Their mistake highlights a common problem: access is granted to identities, but then managers lose visibility over these authorizations and they remain exposed. The risks from this mismanagement is only increasing as these user-less accounts grow in numbers, but there is hope if your organization is capable of some basic security hygiene.
Out of sight, out of mind – but still a risk
According to our internal research, 6% of user accounts within an organization are inactive. But just because they are not being used does not mean that they cannot be compromised. If an attacker gains access to one of these accounts, especially if they are unmonitored, they can use those permissions to reach the organization’s assets.
In some cases, these accounts might have belonged to former employees who have since left the organization. Others might have belonged to people who have changed roles and are no longer using those specific identities.
While these are issues that must be contended with, Identity Governance and Administration (IGA) tools do a pretty good job of addressing them under the Joiner, Mover, Leaver Lifecycle Management framework.
These tools, however, have blind spots in areas such as mismanaged empty groups and robotic identities. Both categories have permissions that can be used and abused.
Even when empty groups aren’t numerous in an organization, they often have access to thousands of files, providing a large enough window for hackers to steal data or cause disruption without detection.

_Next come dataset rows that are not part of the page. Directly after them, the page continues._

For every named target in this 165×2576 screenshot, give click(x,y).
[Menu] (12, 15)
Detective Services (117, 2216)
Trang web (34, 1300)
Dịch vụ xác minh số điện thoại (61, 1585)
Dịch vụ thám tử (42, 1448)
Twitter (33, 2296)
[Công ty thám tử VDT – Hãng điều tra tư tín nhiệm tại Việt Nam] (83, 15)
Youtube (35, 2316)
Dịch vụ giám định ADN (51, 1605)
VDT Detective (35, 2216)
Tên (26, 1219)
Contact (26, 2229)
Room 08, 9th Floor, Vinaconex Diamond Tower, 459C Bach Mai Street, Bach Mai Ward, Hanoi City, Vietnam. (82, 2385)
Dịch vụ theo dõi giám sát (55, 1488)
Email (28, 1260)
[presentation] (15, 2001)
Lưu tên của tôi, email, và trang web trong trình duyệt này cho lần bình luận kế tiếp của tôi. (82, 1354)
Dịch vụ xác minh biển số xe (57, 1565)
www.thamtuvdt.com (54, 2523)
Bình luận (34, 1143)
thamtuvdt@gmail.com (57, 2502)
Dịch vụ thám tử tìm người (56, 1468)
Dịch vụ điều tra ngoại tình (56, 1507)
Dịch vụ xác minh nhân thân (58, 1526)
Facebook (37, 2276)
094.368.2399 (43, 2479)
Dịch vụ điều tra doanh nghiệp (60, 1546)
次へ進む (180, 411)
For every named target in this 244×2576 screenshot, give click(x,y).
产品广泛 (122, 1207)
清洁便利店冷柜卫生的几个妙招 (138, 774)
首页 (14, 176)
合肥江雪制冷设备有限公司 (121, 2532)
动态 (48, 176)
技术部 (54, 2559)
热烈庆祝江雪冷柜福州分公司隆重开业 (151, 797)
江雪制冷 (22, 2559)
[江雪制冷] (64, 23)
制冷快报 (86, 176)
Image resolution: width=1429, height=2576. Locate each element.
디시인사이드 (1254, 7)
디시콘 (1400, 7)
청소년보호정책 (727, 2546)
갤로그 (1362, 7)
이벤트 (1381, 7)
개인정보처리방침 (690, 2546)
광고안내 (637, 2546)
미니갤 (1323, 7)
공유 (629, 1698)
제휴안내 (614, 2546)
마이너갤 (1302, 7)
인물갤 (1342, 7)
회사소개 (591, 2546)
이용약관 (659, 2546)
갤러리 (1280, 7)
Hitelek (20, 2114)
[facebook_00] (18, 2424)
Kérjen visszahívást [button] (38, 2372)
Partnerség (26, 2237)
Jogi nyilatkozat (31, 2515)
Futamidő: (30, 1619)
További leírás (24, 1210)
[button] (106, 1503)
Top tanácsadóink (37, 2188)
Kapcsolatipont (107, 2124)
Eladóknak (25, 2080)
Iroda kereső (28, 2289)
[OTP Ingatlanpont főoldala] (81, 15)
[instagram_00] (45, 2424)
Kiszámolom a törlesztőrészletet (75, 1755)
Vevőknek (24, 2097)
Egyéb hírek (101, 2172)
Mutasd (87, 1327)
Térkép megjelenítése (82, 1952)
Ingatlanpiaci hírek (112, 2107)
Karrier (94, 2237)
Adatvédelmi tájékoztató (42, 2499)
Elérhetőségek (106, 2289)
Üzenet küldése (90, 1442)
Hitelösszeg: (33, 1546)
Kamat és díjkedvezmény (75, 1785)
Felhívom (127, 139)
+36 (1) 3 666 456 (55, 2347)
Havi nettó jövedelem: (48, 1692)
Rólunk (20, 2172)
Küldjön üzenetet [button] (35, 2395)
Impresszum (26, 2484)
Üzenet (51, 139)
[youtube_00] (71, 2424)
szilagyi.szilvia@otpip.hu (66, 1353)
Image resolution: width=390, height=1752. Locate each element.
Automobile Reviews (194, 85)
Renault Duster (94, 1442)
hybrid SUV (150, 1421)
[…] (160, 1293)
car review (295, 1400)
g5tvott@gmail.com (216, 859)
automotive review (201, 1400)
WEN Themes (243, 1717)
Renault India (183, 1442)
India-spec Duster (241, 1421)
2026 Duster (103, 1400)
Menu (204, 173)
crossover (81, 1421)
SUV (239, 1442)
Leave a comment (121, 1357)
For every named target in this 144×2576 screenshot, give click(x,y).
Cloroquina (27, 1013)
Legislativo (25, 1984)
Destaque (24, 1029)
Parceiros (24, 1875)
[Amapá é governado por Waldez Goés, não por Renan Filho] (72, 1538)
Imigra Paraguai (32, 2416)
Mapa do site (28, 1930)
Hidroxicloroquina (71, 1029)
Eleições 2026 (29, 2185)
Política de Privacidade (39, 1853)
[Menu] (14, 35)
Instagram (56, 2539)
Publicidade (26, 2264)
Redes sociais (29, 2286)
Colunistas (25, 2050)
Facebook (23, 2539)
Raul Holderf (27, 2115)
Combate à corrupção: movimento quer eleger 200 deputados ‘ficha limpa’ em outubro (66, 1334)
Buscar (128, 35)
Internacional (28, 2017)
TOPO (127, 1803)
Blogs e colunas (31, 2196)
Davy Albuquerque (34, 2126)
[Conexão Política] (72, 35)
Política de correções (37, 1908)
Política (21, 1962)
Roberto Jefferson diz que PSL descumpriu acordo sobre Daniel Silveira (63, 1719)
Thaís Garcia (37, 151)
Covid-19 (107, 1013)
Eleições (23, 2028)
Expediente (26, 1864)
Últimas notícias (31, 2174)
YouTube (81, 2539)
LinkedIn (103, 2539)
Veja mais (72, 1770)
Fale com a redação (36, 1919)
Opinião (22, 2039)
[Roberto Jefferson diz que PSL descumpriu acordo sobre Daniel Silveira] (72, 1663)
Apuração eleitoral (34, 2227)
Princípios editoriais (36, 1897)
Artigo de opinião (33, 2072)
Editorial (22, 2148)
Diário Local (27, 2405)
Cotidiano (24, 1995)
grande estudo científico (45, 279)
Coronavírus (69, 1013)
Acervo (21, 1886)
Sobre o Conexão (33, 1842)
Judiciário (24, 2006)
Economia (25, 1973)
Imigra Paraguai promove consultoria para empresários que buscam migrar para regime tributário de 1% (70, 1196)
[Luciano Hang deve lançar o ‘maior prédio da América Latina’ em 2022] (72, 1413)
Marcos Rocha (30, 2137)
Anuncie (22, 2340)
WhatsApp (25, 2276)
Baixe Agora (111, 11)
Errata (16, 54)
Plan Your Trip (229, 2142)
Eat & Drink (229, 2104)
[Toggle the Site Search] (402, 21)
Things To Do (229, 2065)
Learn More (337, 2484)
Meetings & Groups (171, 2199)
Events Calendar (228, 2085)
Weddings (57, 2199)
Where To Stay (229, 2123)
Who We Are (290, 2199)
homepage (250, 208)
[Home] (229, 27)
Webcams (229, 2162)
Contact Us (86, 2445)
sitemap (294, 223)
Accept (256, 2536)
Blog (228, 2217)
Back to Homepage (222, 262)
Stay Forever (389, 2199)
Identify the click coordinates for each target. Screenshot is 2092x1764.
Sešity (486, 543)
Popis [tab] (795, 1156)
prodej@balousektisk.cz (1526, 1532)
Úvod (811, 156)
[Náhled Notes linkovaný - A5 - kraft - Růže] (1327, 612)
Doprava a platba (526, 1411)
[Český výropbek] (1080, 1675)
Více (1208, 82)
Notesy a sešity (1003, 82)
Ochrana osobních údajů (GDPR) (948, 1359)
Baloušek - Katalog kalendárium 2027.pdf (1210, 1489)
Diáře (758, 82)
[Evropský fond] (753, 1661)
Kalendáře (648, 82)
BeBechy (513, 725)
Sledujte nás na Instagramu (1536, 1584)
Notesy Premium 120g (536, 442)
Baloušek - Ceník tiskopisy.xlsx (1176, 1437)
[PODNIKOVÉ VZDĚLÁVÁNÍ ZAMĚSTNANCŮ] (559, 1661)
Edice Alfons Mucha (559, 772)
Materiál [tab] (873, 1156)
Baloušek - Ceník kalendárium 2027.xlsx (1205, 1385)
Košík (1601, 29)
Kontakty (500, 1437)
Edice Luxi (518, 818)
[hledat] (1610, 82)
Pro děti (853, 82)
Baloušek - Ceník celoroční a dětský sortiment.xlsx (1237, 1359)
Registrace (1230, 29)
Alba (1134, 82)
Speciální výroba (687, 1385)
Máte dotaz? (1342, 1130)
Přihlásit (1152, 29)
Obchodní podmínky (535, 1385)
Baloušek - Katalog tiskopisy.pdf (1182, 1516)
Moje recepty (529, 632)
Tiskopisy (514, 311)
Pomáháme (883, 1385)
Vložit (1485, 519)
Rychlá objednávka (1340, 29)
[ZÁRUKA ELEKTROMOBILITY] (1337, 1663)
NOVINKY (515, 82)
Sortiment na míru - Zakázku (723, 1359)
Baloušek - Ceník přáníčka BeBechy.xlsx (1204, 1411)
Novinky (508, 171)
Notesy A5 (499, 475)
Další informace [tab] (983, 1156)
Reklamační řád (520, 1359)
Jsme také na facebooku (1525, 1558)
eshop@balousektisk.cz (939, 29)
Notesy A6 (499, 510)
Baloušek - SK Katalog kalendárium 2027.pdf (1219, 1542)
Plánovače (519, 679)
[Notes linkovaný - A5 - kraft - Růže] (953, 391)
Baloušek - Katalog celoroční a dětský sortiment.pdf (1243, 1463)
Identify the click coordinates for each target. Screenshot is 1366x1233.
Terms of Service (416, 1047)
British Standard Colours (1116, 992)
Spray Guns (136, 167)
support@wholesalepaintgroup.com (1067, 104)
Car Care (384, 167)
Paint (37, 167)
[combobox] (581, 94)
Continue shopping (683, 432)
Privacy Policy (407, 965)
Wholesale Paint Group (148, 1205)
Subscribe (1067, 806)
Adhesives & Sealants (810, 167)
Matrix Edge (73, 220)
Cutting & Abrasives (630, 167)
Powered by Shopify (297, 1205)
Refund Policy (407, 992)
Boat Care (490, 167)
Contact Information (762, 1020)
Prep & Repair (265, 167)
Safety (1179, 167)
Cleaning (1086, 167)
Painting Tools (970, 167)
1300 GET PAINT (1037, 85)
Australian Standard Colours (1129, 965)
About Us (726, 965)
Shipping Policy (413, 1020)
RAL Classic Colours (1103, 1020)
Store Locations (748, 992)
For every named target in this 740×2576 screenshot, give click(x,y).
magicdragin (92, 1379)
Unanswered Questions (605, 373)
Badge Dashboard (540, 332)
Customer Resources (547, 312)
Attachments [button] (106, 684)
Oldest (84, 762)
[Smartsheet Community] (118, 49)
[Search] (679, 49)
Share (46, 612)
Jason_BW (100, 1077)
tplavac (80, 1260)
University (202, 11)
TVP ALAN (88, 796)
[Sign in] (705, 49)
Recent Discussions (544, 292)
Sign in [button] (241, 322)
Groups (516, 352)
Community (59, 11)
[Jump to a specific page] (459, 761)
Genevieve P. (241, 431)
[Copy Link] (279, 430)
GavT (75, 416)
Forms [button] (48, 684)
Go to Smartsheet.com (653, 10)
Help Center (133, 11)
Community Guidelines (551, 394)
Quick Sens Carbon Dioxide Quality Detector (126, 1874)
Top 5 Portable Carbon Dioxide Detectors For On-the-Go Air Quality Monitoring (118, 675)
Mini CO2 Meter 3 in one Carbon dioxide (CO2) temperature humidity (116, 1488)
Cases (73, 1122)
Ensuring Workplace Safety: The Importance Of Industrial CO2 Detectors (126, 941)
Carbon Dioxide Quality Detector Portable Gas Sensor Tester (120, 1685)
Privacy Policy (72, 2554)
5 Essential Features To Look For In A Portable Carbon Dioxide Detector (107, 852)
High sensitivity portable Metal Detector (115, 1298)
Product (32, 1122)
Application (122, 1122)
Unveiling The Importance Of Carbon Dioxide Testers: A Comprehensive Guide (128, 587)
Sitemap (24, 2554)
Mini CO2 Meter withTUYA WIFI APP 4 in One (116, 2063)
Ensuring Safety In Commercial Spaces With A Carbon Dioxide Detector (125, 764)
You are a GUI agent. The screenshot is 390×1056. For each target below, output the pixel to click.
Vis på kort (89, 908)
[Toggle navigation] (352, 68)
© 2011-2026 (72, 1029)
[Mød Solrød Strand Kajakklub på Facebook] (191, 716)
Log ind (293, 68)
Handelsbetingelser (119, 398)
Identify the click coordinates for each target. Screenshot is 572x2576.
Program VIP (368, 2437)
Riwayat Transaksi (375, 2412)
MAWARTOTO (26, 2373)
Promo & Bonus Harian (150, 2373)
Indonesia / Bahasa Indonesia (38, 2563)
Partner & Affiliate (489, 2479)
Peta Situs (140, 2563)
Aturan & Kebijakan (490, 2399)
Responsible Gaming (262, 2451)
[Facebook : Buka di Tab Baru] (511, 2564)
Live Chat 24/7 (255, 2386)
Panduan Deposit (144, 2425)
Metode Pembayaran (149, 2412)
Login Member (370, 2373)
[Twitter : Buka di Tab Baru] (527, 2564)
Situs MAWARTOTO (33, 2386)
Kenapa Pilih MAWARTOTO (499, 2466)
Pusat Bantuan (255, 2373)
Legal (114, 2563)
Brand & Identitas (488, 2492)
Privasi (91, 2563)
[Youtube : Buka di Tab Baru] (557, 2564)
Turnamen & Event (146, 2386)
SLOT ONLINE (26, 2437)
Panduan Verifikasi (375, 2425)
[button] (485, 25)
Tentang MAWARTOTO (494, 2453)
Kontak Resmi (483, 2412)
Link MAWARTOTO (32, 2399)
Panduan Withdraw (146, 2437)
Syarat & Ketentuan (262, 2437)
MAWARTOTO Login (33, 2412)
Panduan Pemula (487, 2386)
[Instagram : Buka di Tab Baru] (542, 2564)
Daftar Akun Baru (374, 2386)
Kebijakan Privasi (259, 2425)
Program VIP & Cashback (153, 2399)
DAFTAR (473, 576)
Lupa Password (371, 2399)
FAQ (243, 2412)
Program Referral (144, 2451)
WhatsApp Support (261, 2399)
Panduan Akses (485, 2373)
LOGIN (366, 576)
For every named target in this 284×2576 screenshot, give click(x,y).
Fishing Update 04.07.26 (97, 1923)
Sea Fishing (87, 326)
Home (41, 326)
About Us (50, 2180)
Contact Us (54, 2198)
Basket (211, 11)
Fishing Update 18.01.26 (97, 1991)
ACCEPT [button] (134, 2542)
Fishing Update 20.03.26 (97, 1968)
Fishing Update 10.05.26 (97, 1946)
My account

The situation does not improve when it comes to the robotic identities. These are the service accounts that are used for performing all sorts of tasks, and as such, have a range of permissions –– including admin privileges in some cases. Forrester has estimated that the number of non-human identities has doubled over the last year.
How to identify, monitor, and remediate
The first step towards taking control over your identities and assets’ authorizations is to know what you have. This starts with scanning across all your XaaS environments – that’s SaaS, IaaS, and PaaS – and taking an inventory of which identities have authorization to which assets.
This involves ingesting the data from these different environments, normalizing the data into a workable model, and then correlating it with your identities from your identity provider (IDP) like Okta, Ping, Azure AD, or Google.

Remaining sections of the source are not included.